* begin *

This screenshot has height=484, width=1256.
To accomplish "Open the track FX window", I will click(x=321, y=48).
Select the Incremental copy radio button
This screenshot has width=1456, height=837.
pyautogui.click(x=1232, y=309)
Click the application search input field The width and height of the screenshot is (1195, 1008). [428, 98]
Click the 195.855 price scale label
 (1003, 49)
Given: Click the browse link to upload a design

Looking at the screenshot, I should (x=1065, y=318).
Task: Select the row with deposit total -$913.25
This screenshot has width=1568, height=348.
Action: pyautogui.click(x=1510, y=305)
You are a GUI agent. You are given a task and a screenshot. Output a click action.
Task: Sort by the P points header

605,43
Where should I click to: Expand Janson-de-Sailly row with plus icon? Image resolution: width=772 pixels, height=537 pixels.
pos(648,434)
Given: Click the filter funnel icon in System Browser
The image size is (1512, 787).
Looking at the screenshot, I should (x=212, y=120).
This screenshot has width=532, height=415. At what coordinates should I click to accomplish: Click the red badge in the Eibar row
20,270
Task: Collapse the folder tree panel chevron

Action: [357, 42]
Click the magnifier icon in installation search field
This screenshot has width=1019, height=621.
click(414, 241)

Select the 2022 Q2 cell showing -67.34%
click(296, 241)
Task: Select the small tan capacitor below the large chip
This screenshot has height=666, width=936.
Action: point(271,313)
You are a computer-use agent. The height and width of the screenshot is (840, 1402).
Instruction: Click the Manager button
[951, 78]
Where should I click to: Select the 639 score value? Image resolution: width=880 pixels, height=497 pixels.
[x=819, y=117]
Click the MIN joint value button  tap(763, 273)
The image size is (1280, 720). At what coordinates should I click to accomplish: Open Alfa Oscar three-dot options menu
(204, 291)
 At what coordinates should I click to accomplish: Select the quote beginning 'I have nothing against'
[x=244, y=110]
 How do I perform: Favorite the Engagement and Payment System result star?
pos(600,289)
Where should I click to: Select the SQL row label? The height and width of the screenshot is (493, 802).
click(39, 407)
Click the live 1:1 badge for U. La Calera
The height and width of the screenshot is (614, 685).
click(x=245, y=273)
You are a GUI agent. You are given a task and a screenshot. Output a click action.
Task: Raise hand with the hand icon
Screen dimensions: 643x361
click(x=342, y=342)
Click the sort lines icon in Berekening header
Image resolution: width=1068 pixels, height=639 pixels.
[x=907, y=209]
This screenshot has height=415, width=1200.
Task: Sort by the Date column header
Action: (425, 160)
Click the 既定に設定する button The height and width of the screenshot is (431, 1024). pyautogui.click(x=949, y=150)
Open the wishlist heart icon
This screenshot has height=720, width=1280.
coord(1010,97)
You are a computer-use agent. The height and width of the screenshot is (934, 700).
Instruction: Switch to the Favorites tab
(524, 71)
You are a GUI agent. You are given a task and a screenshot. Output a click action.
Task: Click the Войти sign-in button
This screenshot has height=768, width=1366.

* end *

**TASK TO COMPLETE:**
Repeat the records above, replacing every instance of "GUI agent" with "screen agent" and leaving everything else unchanged.

**TASK RESULT:**
This screenshot has height=484, width=1256.
To accomplish "Open the track FX window", I will click(x=321, y=48).
Select the Incremental copy radio button
This screenshot has width=1456, height=837.
pyautogui.click(x=1232, y=309)
Click the application search input field The width and height of the screenshot is (1195, 1008). [428, 98]
Click the 195.855 price scale label
 (1003, 49)
Given: Click the browse link to upload a design

Looking at the screenshot, I should (x=1065, y=318).
Task: Select the row with deposit total -$913.25
This screenshot has width=1568, height=348.
Action: pyautogui.click(x=1510, y=305)
You are a screen agent. You are given a task and a screenshot. Output a click action.
Task: Sort by the P points header

605,43
Where should I click to: Expand Janson-de-Sailly row with plus icon? Image resolution: width=772 pixels, height=537 pixels.
pos(648,434)
Given: Click the filter funnel icon in System Browser
The image size is (1512, 787).
Looking at the screenshot, I should (x=212, y=120).
This screenshot has width=532, height=415. At what coordinates should I click to accomplish: Click the red badge in the Eibar row
20,270
Task: Collapse the folder tree panel chevron

Action: [357, 42]
Click the magnifier icon in installation search field
This screenshot has width=1019, height=621.
click(414, 241)

Select the 2022 Q2 cell showing -67.34%
click(296, 241)
Task: Select the small tan capacitor below the large chip
This screenshot has height=666, width=936.
Action: point(271,313)
You are a computer-use agent. The height and width of the screenshot is (840, 1402).
Instruction: Click the Manager button
[951, 78]
Where should I click to: Select the 639 score value? Image resolution: width=880 pixels, height=497 pixels.
[x=819, y=117]
Click the MIN joint value button  tap(763, 273)
The image size is (1280, 720). At what coordinates should I click to accomplish: Open Alfa Oscar three-dot options menu
(204, 291)
 At what coordinates should I click to accomplish: Select the quote beginning 'I have nothing against'
[x=244, y=110]
 How do I perform: Favorite the Engagement and Payment System result star?
pos(600,289)
Where should I click to: Select the SQL row label? The height and width of the screenshot is (493, 802).
click(39, 407)
Click the live 1:1 badge for U. La Calera
The height and width of the screenshot is (614, 685).
click(x=245, y=273)
You are a screen agent. You are given a task and a screenshot. Output a click action.
Task: Raise hand with the hand icon
Screen dimensions: 643x361
click(x=342, y=342)
Click the sort lines icon in Berekening header
Image resolution: width=1068 pixels, height=639 pixels.
[x=907, y=209]
This screenshot has height=415, width=1200.
Task: Sort by the Date column header
Action: (425, 160)
Click the 既定に設定する button The height and width of the screenshot is (431, 1024). pyautogui.click(x=949, y=150)
Open the wishlist heart icon
This screenshot has height=720, width=1280.
coord(1010,97)
You are a computer-use agent. The height and width of the screenshot is (934, 700).
Instruction: Switch to the Favorites tab
(524, 71)
You are a screen agent. You are given a task and a screenshot. Output a click action.
Task: Click the Войти sign-in button
This screenshot has height=768, width=1366.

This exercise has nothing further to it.